🤖 AI Summary
Existing medical visual question answering (VQA) reinforcement learning (RL) approaches are largely confined to closed-ended tasks, and model-based semantic rewards often suffer from “reward collapse,” failing to discriminate semantically distinct answers—thereby limiting open-ended clinical reasoning. This work proposes ARMed, the first framework to systematically address reward collapse in medical RL. ARMed integrates domain-specific medical knowledge to design an adaptive semantic reward mechanism that finely discriminates subtle semantic differences among answers. It further combines chain-of-thought supervised fine-tuning with a dual-driven RL objective—jointly optimizing for textual correctness and semantic reward. Evaluated on six medical VQA benchmarks, ARMed achieves +32.64% in-domain accuracy gain and +11.65% cross-domain improvement over strong baselines, significantly enhancing both accuracy and generalization in realistic clinical settings.
📝 Abstract
Reinforcement learning (RL) with rule-based rewards has demonstrated strong potential in enhancing the reasoning and generalization capabilities of vision-language models (VLMs) and large language models (LLMs), while reducing computational overhead.
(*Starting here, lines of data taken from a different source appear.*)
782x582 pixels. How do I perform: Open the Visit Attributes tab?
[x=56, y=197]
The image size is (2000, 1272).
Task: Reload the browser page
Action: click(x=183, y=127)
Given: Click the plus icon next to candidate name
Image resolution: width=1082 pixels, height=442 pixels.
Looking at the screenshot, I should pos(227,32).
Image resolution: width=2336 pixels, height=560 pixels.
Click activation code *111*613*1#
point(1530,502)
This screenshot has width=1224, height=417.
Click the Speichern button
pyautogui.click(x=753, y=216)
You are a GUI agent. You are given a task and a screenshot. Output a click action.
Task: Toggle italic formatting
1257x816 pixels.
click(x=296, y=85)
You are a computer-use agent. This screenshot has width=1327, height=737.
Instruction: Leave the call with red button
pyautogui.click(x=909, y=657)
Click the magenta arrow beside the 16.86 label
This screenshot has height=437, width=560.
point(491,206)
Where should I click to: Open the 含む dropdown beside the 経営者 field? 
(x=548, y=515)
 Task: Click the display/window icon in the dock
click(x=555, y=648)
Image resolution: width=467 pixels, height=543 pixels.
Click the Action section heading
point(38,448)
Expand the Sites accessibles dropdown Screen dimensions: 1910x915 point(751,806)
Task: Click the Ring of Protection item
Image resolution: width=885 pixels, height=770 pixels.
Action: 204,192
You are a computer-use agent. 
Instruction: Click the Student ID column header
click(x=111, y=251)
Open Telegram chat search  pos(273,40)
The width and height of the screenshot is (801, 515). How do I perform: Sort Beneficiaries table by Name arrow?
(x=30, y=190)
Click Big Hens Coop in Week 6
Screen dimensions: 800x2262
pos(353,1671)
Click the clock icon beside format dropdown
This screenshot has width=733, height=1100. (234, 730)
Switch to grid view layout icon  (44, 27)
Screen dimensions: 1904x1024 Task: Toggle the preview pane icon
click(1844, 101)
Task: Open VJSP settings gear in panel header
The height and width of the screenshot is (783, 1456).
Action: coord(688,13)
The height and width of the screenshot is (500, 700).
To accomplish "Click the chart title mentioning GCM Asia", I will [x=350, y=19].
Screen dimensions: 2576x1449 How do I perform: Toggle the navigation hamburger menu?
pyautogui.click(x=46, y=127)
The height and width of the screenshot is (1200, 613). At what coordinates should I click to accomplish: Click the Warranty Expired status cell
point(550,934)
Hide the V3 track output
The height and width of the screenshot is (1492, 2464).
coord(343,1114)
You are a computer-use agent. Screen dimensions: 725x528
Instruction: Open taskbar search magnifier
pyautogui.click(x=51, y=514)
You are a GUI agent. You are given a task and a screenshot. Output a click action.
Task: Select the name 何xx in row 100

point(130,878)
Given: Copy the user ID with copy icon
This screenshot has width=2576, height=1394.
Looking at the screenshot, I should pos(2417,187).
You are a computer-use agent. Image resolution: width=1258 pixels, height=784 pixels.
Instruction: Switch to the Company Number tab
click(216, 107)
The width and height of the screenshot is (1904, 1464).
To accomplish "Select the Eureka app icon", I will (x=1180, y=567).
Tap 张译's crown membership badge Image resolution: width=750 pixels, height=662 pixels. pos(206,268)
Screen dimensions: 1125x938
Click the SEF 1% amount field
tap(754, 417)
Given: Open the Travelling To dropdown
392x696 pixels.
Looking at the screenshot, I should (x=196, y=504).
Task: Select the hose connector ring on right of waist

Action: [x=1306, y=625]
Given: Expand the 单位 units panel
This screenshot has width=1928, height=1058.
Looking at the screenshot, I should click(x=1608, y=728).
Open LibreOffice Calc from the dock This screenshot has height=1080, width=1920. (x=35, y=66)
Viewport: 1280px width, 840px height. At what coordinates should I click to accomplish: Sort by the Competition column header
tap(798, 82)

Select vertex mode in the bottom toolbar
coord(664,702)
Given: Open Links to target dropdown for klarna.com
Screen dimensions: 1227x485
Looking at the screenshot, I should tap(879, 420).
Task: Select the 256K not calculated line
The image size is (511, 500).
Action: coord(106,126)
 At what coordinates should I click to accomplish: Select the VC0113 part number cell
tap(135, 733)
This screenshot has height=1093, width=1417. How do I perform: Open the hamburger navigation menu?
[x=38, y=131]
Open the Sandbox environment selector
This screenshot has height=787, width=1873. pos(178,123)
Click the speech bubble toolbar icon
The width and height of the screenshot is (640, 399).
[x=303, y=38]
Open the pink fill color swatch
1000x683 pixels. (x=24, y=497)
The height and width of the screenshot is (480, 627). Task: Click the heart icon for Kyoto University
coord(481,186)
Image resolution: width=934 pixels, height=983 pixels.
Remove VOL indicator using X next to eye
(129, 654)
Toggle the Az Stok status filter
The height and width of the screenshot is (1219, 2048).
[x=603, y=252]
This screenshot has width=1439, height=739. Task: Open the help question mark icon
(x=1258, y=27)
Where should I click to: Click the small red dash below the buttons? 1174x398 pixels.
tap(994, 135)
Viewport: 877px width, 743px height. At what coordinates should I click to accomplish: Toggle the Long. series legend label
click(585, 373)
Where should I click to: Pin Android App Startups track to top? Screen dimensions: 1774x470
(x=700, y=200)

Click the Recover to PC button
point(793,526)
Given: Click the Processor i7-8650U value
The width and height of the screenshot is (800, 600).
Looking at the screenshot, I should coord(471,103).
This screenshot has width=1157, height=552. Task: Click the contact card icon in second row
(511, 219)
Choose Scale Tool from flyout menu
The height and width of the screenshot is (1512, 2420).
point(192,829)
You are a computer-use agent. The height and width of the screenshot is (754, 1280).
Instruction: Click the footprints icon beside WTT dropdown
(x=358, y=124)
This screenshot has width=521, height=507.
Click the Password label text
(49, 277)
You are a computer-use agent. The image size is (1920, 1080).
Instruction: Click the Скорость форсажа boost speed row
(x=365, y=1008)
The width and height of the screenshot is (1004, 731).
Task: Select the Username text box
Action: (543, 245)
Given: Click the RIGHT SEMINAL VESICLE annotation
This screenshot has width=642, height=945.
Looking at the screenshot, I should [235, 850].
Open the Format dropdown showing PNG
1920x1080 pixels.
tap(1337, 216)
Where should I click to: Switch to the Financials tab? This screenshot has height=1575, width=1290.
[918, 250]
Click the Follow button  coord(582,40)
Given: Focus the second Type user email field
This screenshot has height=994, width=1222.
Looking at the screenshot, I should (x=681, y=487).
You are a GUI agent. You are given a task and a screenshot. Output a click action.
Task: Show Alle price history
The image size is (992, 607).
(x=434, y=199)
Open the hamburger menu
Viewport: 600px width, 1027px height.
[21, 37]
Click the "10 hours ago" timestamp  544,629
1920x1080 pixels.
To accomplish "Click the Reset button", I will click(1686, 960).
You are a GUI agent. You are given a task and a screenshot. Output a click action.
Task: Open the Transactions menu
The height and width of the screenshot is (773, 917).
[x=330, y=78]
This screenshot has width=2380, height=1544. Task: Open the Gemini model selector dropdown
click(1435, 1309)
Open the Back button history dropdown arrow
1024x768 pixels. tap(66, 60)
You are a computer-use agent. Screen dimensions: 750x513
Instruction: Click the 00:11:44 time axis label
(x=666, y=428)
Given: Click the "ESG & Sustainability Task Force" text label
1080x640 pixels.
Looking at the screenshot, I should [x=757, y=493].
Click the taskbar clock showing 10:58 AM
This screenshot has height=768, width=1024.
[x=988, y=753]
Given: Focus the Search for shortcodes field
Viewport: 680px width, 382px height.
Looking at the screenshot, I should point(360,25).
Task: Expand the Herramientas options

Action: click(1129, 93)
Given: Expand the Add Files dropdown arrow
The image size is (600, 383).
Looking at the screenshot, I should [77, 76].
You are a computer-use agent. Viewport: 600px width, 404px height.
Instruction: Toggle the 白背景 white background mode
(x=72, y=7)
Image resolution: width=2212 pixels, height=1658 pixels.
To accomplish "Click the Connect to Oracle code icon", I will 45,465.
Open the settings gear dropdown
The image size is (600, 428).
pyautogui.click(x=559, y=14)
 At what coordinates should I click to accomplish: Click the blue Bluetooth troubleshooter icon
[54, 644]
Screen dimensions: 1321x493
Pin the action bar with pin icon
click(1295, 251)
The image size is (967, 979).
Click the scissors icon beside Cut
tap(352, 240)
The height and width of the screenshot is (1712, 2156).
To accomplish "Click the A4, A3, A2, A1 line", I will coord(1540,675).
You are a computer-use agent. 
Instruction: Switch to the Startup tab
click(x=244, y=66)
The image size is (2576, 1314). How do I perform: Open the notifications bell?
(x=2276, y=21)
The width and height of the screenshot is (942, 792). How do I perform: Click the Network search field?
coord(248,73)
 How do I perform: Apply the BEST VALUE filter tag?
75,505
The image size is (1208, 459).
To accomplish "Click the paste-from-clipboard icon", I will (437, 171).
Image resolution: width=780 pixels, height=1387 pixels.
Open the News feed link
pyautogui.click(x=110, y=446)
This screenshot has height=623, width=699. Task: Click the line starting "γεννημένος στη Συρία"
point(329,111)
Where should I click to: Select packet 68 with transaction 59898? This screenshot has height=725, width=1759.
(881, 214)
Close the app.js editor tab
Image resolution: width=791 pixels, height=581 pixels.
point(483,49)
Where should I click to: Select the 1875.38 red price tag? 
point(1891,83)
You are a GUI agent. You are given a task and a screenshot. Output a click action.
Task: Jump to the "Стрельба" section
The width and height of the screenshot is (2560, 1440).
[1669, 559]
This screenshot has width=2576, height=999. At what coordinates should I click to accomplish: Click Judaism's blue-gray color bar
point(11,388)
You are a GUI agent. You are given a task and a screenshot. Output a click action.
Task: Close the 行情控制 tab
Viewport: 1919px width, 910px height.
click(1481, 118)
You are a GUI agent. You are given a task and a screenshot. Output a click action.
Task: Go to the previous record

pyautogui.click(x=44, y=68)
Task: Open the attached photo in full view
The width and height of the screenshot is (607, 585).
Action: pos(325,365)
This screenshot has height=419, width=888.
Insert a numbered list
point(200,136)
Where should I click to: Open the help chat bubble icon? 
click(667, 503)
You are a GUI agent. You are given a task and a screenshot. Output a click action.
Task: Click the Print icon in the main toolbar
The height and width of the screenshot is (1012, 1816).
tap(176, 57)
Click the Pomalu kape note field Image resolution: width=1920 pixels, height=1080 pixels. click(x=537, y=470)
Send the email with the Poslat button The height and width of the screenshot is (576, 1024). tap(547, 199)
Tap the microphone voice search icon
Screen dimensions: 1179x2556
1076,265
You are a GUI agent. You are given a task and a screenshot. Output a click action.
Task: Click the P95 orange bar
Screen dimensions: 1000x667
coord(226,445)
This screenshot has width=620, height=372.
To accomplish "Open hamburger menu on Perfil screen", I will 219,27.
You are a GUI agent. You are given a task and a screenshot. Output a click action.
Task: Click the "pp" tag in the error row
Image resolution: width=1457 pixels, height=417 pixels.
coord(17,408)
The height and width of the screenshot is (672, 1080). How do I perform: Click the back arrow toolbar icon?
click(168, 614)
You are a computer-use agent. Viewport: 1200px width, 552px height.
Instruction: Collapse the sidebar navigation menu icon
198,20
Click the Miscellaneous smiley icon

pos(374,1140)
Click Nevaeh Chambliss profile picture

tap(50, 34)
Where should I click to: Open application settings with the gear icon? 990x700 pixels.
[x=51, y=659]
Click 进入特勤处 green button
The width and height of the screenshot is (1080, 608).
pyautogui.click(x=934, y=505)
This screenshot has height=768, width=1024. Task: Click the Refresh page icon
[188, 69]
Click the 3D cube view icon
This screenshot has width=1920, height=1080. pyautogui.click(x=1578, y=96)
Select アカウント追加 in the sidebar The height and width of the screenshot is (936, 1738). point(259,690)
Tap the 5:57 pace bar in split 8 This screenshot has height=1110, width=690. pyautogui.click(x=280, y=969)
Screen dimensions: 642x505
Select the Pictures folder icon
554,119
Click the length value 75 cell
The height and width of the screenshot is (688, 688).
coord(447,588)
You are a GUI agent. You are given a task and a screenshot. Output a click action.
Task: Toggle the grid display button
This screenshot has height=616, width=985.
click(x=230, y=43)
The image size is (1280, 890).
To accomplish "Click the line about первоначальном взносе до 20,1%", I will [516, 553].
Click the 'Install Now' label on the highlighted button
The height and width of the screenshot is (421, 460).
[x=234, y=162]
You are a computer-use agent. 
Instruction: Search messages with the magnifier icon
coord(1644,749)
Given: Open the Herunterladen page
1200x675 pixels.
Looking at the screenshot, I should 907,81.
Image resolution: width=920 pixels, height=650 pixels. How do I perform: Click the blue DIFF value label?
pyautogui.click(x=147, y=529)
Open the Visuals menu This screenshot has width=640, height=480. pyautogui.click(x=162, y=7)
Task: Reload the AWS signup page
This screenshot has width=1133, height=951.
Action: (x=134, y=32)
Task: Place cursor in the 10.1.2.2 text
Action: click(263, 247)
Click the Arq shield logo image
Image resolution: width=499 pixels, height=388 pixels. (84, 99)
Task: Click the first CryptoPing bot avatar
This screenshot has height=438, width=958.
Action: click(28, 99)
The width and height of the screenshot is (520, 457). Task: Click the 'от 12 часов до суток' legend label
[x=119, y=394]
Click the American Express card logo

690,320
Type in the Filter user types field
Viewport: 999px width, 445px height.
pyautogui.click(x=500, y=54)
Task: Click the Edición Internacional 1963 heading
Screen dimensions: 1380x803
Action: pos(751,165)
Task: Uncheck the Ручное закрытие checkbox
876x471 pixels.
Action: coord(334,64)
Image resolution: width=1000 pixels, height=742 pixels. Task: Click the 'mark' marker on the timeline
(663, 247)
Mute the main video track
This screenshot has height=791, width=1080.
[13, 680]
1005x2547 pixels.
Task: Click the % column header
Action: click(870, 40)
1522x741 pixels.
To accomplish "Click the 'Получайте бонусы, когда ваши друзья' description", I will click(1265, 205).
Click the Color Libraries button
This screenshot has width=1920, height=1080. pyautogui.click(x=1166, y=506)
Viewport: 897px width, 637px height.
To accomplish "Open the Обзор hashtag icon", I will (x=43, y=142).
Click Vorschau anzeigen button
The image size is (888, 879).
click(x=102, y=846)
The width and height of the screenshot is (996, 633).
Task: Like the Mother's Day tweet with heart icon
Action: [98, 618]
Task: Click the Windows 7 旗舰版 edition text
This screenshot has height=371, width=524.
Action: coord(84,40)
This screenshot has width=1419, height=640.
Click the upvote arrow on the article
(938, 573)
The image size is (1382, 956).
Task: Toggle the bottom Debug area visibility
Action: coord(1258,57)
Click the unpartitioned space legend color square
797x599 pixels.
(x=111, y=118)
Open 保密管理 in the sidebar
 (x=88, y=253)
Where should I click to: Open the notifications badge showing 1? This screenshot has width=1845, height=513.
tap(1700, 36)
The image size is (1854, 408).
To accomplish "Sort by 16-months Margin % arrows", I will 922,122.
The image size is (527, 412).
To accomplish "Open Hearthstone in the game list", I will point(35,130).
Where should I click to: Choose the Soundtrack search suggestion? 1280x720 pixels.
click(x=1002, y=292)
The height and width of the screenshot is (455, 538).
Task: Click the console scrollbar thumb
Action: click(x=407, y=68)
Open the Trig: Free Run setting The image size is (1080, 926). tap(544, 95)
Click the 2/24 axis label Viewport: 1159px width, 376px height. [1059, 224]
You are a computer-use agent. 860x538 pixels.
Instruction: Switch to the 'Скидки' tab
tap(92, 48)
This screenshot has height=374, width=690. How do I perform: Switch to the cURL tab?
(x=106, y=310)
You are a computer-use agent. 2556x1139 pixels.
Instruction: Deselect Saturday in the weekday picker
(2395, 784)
However, its application in medical imaging remains underexplored. Existing reinforcement fine-tuning (RFT) approaches in this domain primarily target closed-ended visual question answering (VQA), limiting their applicability to real-world clinical reasoning. In contrast, open-ended medical VQA better reflects clinical practice but has received limited attention. While some efforts have sought to unify both formats via semantically guided RL, we observe that model-based semantic rewards often suffer from reward collapse, where responses with significant semantic differences receive similar scores. To address this, we propose ARMed (Adaptive Reinforcement for Medical Reasoning), a novel RL framework for open-ended medical VQA. ARMed first incorporates domain knowledge through supervised fine-tuning (SFT) on chain-of-thought data, then applies reinforcement learning with textual correctness and adaptive semantic rewards to enhance reasoning quality. We evaluate ARMed on six challenging medical VQA benchmarks. Results show that ARMed consistently boosts both accuracy and generalization, achieving a 32.64% improvement on in-domain tasks and an 11.65% gain on out-of-domain benchmarks. These results highlight the critical role of reward discriminability in medical RL and the promise of semantically guided rewards for enabling robust and clinically meaningful multimodal reasoning.